20 Mar 2023 by lbigmr

Strengthening the Rights of Suspects in Criminal Proceedings: New Factsheets Show Promising Practices

The Ludwig Boltzmann Institute of Fundamental and Human Rights, together with their partners from Belgium, Ireland, Spain and Romania, publishes four factsheets and videos on promising practices that aim to contribute to the practical implementation of the EU procedural rights directives.

The EU funded projects “From law to practice: Strengthening procedural rights in police custody (ProRPC)” aims to contribute to an effective implementation of the EU procedural directives through the identification of promising practices in all partner countries. The project was carried out with partners from International Rights Spain (Spain), Association for the Defense of Human Rights in Romania – the Helsinki Committee (Rumania), Irish Council for Civil Liberties (Ireland) und Fair Trials Europe (Belgium). With desk research and several project consultations, such as national roundtables and regional consultation meetings with experts from various fields promising practices emerged. These findings are now incorporated in easy to access factsheets for all criminal justice actors and advocates who are interested in reforming their national system. The factsheets disseminate information on the reform processes occurred in selected EU countries and thereby aim to offer useful inspiration to strengthen procedural rights and overcome existing barriers. Additionally, Fair Trials created short videos with more information about specific practices and promising initiatives.

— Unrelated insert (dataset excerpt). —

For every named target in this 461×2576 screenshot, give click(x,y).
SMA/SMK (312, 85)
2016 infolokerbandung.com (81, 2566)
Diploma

The four factsheets and corresponding videos of this series focus on:

  • “Right to Information” written by Nora Katona and Giuliana Monina (LBI-GMR) – Suspected persons may not effectively use their rights without adequate and accessible information. The factsheet describes promising practices from Austria, Belgium, the Netherland, and Ireland, covering IT tools to support police officers when they provide oral information to suspected and accused persons as well as initiatives that make the Letter of Rights more accessible.
  • “Access to a Lawyer” written by Livia Popa and Georgiana Gheorghe (APADOR-CH) – When a person finds themselves in police custody, they often do not know a lawyer and rely on the police to legal representation. The factsheet covers promising practices from Romania, Spain, and Belgium, which include among others mandatory legal representation and effective appointment procedures randomly selecting the best qualified available lawyer depending on the person’s needs.
  • “Right to Legal Aid” written by Rights International Spain – Access to legal aid is central for people who cannot afford a lawyer to access justice and avoid further impoverishment and social exclusion. The factsheet covers promising practices from Spain, as well as Luxembourg, the Netherlands, and Finland.
  • “Audio Visual Recordings of Police Interviews” written by Sarah O’Malley and Elizabeth Carthy (ICCL) – Audio-visual recordings of police interviews not only ensure the protection of those being interviewed, but also guard the police against false accusations of mistreatment or coercion. They also serve as evidence that confessions made during police custody were not made under pressure and contribute to transparency. This in turn improves public trust in the police. The factsheet covers the audio visual recording system applied in Ireland, showing how the reform came about and what are its remaining challenges today. It also makes reference to practices from Croatia and France.